Coca/Cocaine, Law & Justice

Peru Looks to Decrease Coca Cultivations by 20 Percent

Peru’s new anti-drug plan will involve reducing the number of hectares used to grow coca leaves by 20 percent to 48,000 hectares, a government official said Monday.

The five-year plan was created by Peru’s anti-drug agency Devida and submitted to President Ollanta Humala’s cabinet for approval.

Ricardo Soberon, the head of Devida, announced the plan at a drug intelligence seminar being held in Lima this week, attended by specialists from the United States, France, United Kingdom, Colombia, Mexico and Guatemala.
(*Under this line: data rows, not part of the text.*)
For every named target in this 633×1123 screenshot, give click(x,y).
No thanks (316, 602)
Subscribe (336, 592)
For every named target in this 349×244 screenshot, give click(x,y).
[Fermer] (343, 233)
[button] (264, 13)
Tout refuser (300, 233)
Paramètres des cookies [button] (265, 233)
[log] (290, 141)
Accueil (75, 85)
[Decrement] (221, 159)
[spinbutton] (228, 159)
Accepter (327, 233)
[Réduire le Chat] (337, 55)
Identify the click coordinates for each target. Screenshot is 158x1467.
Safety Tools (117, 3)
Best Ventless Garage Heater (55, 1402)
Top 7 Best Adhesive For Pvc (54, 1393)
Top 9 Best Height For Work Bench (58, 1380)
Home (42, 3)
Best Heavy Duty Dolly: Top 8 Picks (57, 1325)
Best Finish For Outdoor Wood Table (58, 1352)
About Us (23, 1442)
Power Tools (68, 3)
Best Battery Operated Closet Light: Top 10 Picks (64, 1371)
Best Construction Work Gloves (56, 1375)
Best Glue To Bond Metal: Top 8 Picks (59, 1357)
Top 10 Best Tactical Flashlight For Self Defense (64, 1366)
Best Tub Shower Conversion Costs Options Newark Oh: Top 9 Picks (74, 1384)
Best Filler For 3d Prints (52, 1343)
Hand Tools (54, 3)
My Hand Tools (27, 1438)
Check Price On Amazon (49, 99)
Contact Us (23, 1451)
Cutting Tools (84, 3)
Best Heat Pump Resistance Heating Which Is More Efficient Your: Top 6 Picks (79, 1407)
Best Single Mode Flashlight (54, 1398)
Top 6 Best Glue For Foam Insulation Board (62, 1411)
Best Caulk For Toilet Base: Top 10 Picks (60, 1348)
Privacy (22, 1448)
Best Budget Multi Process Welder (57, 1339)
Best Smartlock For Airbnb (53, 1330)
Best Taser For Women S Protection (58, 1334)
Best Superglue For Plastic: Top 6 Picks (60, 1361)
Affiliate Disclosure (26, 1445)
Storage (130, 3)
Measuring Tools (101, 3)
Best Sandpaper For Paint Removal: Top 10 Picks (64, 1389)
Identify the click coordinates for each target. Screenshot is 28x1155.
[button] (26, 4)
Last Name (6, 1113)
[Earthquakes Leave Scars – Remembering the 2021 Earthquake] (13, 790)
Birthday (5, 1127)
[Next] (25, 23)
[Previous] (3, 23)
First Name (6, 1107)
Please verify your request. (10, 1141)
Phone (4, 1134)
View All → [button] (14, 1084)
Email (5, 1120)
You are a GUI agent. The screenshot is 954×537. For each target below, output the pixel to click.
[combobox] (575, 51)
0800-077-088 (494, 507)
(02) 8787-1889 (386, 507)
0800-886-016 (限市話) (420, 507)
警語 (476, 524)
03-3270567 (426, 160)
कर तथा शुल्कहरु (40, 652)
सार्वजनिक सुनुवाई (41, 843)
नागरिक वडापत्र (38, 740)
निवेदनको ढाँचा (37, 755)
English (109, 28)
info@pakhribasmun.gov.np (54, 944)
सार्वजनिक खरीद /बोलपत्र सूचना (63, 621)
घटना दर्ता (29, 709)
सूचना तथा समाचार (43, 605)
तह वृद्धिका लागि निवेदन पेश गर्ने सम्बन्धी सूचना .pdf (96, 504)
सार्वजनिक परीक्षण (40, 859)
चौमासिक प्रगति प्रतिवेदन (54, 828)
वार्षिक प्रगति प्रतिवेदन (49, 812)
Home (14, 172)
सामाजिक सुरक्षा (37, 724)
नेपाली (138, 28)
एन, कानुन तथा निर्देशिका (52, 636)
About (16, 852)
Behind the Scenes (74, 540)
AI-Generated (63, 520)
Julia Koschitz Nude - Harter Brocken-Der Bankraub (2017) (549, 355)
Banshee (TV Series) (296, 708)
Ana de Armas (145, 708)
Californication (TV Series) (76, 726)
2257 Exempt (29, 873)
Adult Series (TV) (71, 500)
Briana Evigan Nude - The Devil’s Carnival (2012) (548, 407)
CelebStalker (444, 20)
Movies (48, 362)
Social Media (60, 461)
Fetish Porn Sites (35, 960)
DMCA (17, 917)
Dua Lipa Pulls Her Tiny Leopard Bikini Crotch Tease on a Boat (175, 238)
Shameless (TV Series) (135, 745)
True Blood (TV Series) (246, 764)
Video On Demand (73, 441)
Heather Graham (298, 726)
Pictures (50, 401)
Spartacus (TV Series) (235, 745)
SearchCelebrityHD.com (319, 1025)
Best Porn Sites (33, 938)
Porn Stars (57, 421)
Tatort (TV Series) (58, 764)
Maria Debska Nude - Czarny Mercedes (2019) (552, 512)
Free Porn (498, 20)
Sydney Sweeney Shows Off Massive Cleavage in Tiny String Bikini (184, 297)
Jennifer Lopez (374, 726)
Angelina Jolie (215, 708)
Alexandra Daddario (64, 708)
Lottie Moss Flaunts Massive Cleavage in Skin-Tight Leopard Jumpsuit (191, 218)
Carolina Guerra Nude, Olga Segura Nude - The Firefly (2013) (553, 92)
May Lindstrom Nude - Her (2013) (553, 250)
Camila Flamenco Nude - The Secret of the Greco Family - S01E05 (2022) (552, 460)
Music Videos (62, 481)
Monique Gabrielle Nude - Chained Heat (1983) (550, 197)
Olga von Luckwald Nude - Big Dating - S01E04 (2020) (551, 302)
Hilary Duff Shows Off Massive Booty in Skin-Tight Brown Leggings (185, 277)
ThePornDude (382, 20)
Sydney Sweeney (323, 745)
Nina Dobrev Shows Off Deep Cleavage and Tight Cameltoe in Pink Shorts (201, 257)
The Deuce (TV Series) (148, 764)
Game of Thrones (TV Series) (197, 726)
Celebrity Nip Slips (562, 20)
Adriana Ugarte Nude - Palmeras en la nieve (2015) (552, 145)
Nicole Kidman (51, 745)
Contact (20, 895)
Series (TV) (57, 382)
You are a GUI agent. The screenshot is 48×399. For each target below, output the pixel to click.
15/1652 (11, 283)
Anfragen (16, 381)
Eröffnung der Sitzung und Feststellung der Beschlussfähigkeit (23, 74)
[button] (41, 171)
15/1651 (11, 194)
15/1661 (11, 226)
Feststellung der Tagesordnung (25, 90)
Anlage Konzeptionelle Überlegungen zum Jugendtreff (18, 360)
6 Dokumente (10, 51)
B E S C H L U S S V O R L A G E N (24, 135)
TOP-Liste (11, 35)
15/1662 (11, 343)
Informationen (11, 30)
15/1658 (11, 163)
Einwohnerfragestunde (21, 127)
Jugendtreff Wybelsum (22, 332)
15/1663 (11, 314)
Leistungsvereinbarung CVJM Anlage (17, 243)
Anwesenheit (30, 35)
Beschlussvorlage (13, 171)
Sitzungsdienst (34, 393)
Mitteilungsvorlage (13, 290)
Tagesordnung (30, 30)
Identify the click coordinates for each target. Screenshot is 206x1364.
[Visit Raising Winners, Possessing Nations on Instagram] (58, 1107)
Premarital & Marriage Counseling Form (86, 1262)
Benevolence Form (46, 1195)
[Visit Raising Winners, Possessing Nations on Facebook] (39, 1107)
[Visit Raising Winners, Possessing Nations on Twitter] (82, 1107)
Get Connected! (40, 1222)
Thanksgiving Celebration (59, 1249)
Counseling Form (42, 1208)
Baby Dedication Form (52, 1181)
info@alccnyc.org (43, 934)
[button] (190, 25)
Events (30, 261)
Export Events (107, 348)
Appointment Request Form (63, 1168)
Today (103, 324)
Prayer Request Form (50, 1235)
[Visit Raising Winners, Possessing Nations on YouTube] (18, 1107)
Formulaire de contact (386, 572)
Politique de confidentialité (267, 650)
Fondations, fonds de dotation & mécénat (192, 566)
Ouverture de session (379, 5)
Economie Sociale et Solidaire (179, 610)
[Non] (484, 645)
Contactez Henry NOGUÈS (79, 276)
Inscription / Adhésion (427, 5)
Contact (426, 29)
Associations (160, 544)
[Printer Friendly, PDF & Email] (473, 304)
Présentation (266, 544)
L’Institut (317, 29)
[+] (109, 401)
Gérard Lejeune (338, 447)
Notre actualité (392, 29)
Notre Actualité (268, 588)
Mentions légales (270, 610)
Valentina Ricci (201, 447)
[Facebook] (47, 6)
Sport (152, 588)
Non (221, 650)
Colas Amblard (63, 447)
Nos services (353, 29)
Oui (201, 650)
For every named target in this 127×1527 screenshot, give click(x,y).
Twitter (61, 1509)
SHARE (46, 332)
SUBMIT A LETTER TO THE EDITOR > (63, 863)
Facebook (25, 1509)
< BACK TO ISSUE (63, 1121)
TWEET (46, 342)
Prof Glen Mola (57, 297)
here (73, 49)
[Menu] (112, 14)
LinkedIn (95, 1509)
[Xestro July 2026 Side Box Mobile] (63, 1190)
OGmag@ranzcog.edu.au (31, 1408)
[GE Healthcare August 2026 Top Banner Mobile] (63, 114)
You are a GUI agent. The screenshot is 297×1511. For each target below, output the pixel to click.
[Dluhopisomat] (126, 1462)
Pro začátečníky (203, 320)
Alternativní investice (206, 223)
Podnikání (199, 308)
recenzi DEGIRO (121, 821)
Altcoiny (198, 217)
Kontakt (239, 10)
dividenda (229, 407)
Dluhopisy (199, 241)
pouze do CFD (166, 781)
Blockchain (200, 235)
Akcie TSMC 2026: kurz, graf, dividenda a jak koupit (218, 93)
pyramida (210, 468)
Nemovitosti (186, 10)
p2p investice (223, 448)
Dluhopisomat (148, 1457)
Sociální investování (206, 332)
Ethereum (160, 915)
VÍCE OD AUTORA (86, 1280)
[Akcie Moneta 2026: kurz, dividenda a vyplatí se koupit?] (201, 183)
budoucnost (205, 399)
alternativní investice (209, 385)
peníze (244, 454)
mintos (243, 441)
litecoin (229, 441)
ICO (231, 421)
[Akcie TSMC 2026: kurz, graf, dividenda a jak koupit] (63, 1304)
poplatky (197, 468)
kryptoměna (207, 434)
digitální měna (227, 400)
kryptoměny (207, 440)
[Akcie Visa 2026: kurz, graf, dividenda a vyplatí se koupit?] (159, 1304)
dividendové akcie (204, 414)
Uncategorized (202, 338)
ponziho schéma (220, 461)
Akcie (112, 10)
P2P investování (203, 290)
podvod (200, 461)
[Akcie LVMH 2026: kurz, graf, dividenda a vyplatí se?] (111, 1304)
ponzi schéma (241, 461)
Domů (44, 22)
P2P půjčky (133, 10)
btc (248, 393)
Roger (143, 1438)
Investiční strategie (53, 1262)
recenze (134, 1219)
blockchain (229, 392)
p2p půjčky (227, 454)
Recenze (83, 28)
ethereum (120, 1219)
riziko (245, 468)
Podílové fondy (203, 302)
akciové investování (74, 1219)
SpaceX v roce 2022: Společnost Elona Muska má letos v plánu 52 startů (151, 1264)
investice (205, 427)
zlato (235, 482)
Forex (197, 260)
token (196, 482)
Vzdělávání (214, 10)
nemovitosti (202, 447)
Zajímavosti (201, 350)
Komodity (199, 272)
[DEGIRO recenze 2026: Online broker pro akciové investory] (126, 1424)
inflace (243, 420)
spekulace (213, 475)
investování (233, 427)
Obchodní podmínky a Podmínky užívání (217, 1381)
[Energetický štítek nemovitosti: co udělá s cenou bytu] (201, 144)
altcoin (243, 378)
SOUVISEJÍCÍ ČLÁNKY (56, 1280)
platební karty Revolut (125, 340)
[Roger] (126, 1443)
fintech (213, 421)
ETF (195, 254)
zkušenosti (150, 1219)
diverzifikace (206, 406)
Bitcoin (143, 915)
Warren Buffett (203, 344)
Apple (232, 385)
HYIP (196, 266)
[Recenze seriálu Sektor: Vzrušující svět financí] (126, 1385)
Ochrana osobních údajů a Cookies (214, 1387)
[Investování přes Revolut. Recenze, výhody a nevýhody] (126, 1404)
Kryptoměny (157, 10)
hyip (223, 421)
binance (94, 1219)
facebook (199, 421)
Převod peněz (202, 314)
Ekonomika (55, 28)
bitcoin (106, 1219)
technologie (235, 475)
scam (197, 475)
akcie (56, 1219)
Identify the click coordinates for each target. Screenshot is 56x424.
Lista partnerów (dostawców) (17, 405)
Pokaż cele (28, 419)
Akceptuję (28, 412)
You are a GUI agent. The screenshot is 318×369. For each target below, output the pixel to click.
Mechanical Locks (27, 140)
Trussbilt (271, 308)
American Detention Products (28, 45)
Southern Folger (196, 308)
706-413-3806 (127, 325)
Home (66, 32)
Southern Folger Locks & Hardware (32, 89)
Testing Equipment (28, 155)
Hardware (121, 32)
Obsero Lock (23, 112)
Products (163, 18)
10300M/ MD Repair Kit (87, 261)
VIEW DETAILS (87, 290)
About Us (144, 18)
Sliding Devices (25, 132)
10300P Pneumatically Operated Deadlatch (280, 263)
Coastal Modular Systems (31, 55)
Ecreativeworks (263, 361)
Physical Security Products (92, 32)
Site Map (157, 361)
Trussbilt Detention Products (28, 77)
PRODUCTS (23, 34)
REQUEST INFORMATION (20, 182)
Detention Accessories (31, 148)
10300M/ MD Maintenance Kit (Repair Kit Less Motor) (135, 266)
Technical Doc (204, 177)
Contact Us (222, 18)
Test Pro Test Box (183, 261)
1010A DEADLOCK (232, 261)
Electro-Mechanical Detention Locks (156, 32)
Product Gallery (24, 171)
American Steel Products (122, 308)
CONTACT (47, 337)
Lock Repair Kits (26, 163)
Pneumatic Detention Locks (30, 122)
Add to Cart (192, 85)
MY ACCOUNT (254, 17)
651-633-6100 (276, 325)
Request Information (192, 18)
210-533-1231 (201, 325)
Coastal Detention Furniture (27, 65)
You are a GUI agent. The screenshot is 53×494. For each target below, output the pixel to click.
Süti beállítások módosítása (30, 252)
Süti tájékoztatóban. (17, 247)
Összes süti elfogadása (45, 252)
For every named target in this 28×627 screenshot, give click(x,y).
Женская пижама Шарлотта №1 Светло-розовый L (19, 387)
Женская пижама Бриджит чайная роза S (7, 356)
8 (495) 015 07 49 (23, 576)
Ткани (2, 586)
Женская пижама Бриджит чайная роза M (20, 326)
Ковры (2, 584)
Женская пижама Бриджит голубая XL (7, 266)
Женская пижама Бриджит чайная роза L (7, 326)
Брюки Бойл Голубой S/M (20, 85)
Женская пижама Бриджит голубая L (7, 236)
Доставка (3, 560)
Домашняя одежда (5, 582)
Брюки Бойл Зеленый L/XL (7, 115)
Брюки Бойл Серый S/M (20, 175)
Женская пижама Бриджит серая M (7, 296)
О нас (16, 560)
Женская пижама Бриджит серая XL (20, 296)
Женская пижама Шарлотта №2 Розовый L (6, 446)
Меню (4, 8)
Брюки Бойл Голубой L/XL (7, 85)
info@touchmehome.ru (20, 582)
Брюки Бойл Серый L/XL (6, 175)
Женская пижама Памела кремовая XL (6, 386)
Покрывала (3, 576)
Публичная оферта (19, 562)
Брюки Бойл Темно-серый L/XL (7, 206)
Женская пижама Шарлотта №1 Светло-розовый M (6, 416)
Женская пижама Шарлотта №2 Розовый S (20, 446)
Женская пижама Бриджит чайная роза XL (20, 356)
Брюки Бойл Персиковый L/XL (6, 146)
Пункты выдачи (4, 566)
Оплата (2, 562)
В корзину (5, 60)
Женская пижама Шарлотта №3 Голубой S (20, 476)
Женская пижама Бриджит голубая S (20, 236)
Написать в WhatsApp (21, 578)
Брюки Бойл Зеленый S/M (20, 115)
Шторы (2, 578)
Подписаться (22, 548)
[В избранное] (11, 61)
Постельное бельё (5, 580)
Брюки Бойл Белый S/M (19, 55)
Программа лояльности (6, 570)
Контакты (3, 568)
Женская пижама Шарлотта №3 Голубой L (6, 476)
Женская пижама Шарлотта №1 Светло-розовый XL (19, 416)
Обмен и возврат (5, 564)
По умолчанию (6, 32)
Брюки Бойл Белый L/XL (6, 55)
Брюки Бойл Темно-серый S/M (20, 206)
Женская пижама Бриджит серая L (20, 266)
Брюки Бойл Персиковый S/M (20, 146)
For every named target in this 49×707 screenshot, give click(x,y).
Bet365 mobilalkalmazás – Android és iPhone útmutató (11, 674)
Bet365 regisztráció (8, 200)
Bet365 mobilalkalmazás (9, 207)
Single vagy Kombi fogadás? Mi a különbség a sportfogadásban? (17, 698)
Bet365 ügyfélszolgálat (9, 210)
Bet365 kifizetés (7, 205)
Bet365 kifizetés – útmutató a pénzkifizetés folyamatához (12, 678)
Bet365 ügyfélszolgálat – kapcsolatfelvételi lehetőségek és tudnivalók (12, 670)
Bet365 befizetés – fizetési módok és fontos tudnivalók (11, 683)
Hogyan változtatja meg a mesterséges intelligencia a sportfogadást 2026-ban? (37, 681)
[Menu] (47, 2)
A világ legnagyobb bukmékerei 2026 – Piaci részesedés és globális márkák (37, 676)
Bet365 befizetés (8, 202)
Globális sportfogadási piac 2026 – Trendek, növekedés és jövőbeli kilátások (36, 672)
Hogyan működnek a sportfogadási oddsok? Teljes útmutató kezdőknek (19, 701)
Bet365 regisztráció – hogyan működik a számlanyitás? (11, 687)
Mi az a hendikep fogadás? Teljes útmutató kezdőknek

The key speaker at the seminar, Soberon said the first three years of the plan involve halting a trend that has seen a six percent annual increase in territory used to grow coca. Then by 2015 and 2016, the government hopes to see a 10 percent annual decrease in the resulting area used for coca.

“It seems to us a reasonable figure,” state news agency Andina reported Soberon as saying. 

“After 30 years of failures, we need a policy that is guaranteed to be effective between the little resources assigned and the magnitude of the problem,” he said, arguing that previous administrations had not broached the structural problems of the illegal drug trade.

According to the U.S. government, Peru overtook Colombia this year as the world’s top producer of cocaine. Almost all of the world’s cocaine is produced in Peru, Colombia and Bolivia.   Last week, the Foreign Affairs Ministry and Devida finished drawing up a plan for an accord with Colombia to monitor the Peru-Colombia border on drug production and trafficking.

Peru’s top coca growing areas are the Apurimac and Ene river valleys, or VRAE, and the Upper Huallaga Valley.

Soberon rejected figures published in local media that Peru’s jungle region of Loreto has become the country’s top coca growing area, with some 40,000 hectares used to grow the crop. He said there was no scientific basis for the figures.

“All of the reports from the United Nations and other countries show that in the Peruvian Amazon and particularly in Loreto, there are no more than 3,000 hectares,” he said.